* Available data:
────

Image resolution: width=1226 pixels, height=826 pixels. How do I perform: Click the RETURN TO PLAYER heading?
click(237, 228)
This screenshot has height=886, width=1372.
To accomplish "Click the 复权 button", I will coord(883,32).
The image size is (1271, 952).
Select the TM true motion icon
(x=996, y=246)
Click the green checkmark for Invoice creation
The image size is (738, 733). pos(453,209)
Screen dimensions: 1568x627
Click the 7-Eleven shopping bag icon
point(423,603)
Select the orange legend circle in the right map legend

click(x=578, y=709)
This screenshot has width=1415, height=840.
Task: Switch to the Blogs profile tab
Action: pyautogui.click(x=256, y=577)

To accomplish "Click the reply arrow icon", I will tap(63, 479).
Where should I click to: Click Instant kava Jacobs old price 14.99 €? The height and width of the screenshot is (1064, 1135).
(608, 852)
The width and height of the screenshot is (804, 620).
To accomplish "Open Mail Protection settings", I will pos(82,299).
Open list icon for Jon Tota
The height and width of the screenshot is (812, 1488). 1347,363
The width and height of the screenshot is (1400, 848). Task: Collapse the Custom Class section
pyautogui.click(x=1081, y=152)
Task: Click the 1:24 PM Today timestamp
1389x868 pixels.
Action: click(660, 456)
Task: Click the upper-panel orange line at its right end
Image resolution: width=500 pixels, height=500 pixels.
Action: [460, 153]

────

Count the lines in the material that contain the word "Open", and give only the number.

2